For a technology licensing company, Tessera Technologies Inc. doesn’t bring a lot of lawsuits. When it does, it often ends badly for the other side.
Last week Tessera won a ruling at the International Trade Commission that Broadcom Ltd. is infringing its 6,849,946 patent on semiconductors, that the patent is valid, and that there is a valid domestic industry in the United States.
Tessera, which was renamed Xperi Corp. following its December merger with DTS Corp., hailed the victory in a press release Wednesday. “This is a key patent on a fundamental manufacturing process technology that is not only very broadly infringed across all of Broadcom’s significant product lines, but, we believe, is used by many others in the semiconductor industry,” Xperi CEO Jon Kirchner said in the release.
Broadcom had tried to invalidate the ’946 patent via inter partes review, but the Patent Trial and Appeal Board rejected its petition in March.
That makes it a double win for Covington & Burling, which represented Xperi before the PTAB and the ITC. Washington, D.C.-based partner Sturgis Sobin led Covington’s team at the ITC. Broadcom was represented by Kilpatrick Townsend & Stockton. Partner David Sipiora referred an inquiry to Broadcom, which did not immediately respond.
The ITC action is part of a worldwide brawl between the two companies. Xperi has sued Broadcom in Delaware federal court, the ITC, Germany and the Netherlands. Broadcom responded with eight petitions for inter partes review. The PTAB has instituted proceedings on one, while several others remain pending.
The ’946 patent involves a technique for smoothing the planes of semiconductor chips. As the circuitry packed across those planes gets more and more miniaturized, even microscopic flaws can cause errors.

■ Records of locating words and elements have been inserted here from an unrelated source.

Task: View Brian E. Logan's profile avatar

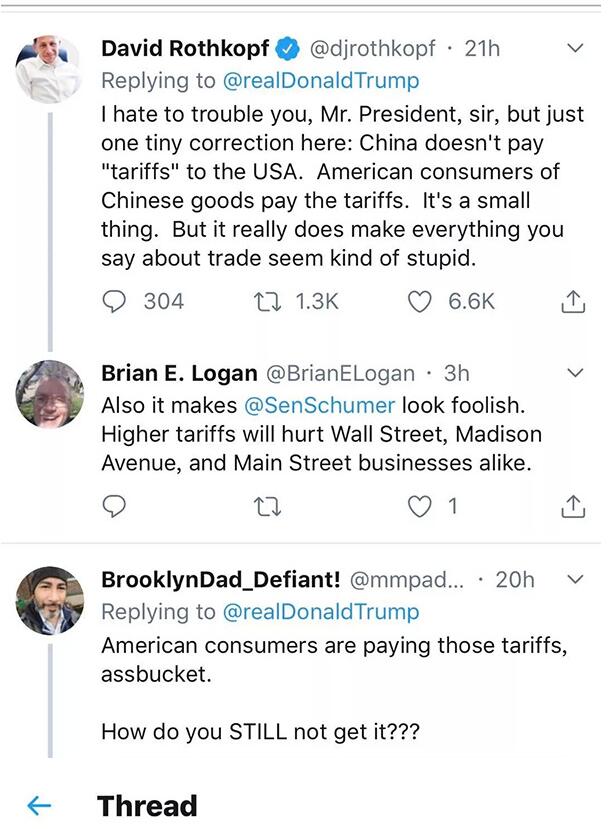Action: point(48,393)
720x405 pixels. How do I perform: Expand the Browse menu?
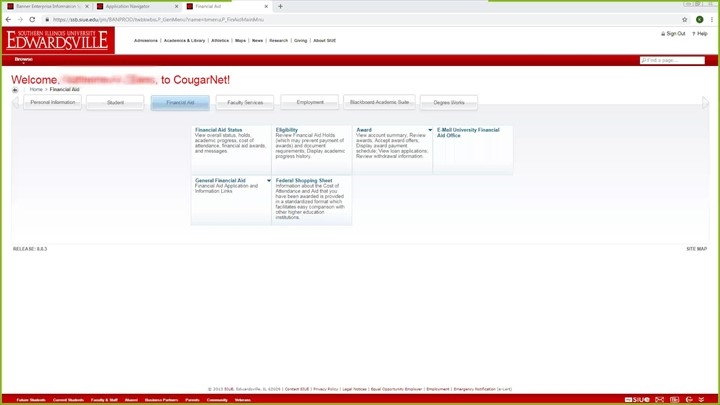click(x=23, y=59)
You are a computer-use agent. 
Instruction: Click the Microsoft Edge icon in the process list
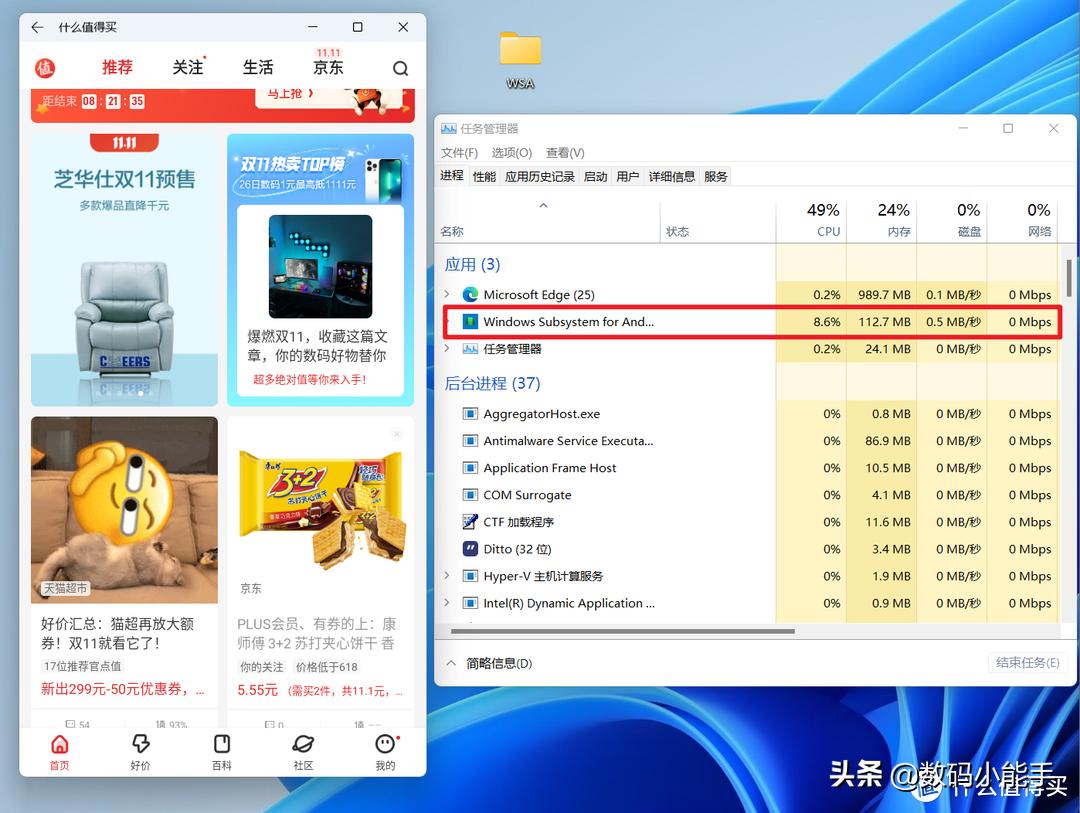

Xperi has obtained an injunction from a German court on a related patent. According to Xperi’s former CEO, Broadcom has told a German appellate court it will suffer “immense damages” if the German injunction is enforced, and asked that Xperi be required to post a bond of 500 million euros while the injunction is appealed.
Broadcom is likely to appeal the ITC order to the full commission. If the full ITC affirms, Xperi can seek an exclusionary order barring the import of products containing Broadcom’s chips, such as set top boxes and smartphones.
Xperi is an R&D company that designs and develops semiconductor packaging. With DTS, it now also produces audio enhancement products that compete primarily with Dolby Laboratories Inc. Xperi’s technology is licensed by the likes of Samsung Electronics Co., Micron Technology Inc. and SK Hynix Inc. The company reported revenues of $260 million last year, all from royalties and licensing.
The vast majority of Tessera’s licensing has taken place outside of court—Broadcom is the only company Tessera has sued in U.S. courts in the last five years. “They tried for more than two years to work out a deal, but were unsuccessful,” Sobin said.
Two years ago Amkor Technology Inc. paid Tessera $155 million to settle litigation over semiconductor chips. Tessera also settled a long-running patent dispute with Advanced Semiconductor Engineering Inc. for $30 million in 2014, despite the latter’s attempt to wriggle out of the deal at the last minute. Advanced Semiconductor stipulated to dismiss all claims a week later.